# look what i found



## skarrow33 (Nov 15, 2005)

i have been living in maui for the past 3 months working in a few restaurants, and stumbled across this little guy the other day. Sorry for the bad cell phone pic, and the fact that his face his blocked bye the leaf. I used to have dozens of these as a kid. Bred a few of them, and have a nice 3x3x5 lwh, screen enclosure for this dude. They are not native to hawaii

male jackson chameleon

pretty calm dude guy, going to get him some food in a bit, and look for more








ill upload better pics after work


----------



## Wide_Eyed_Wanderer (Aug 22, 2006)

Thats an amazing find but its even more amazing that you live in maui.


----------



## notaverage (Sep 10, 2005)

Wow do you ship?

haha...Thats awesome!


----------



## skarrow33 (Nov 15, 2005)

went hunting and found 2 more in a matter of 5 minutes.

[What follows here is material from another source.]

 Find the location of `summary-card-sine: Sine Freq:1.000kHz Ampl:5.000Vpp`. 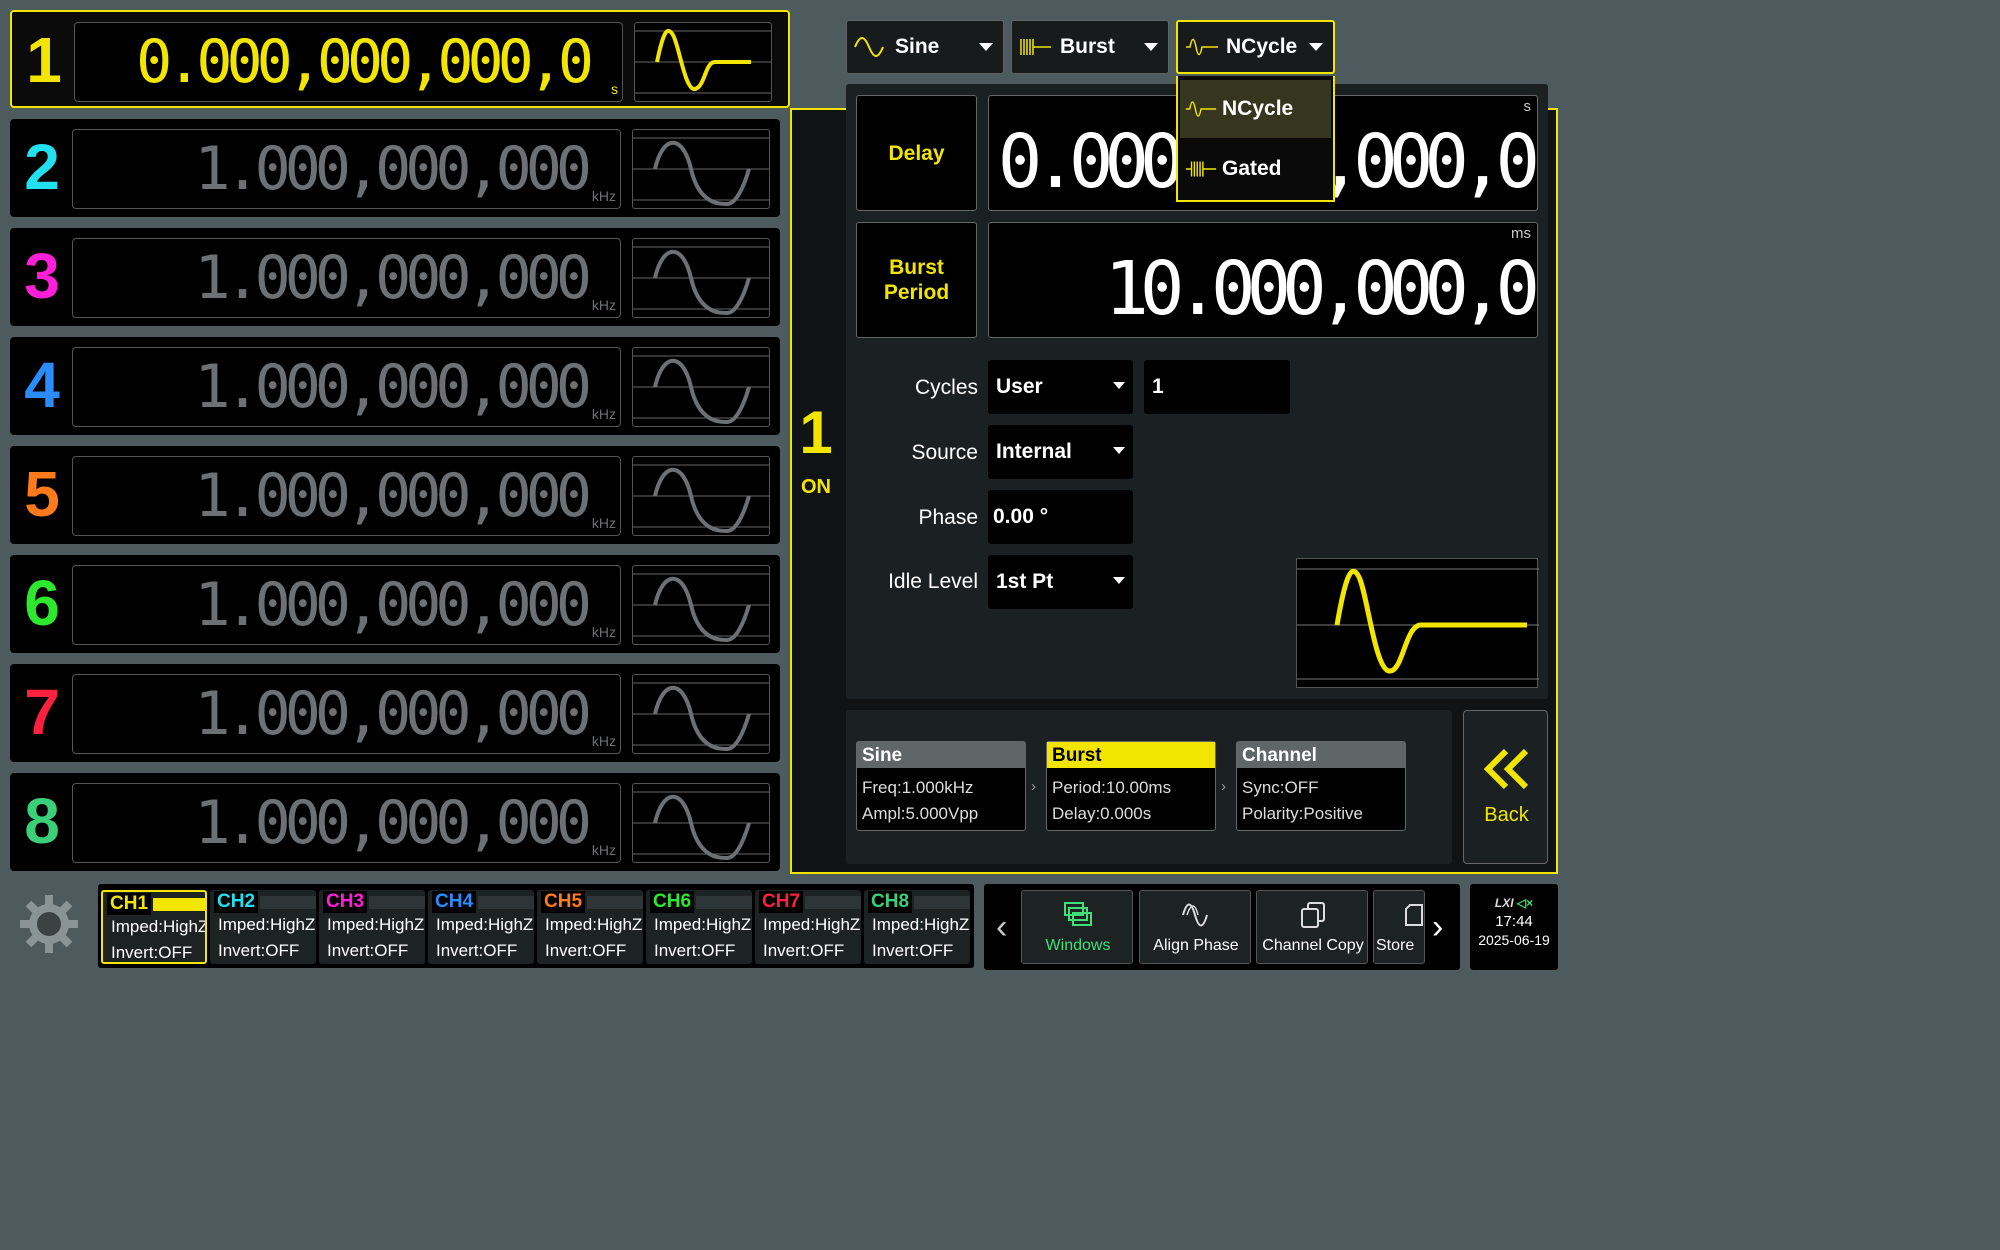

summary-card-sine: Sine Freq:1.000kHz Ampl:5.000Vpp is located at coordinates (941, 786).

the 1rst picture, the male, was put in a cage and eating crickets within seconds.

the other two in the pictures below i left in the wild, just wanted to share.

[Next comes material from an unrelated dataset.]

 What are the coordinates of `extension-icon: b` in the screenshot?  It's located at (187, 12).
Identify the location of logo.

living in Maui is temporary come home in 4 days. i have been coming here since i was 2.

actually just found a new species of gecko on the island (gold dust day gecko) will do my best to get pics, nifty little fellas saw a few fighting with each other the other day.

i live in Illinois normally, this is my last summer out here as i will be graduating in the spring. but i work out here in the restaurants.


----------



## Mettle (Dec 29, 2003)

That's really cool.

Thanks for sharing with us!


----------



## notaverage (Sep 10, 2005)

Your proority should be bringing them here!...yeah im joking...but wow...I love seeing nature iat its best!!!

Thats great!!!
I knjow when I head to FL I have a blast catching the litlle anoles and what not....its fun. 
That is nothing in comparison to what you have fllen upon!!1


----------



## SERRAPYGO (Feb 4, 2003)

From Maui back to Iliinois? How depressing. Especially when coming across critters like this.


----------



## Mettle (Dec 29, 2003)

I think you've now convinced me that this is the type of chameleon I want when I eventually get one. Specifically the Mt. Meru variety, _Trioceros jacksonii merumontanus_.

I was researching them. They give birth to live babies and hold them for quite a long time. Pretty amazing animals if you ask me... Though I'd just want a single male for the looks. Too cool.


----------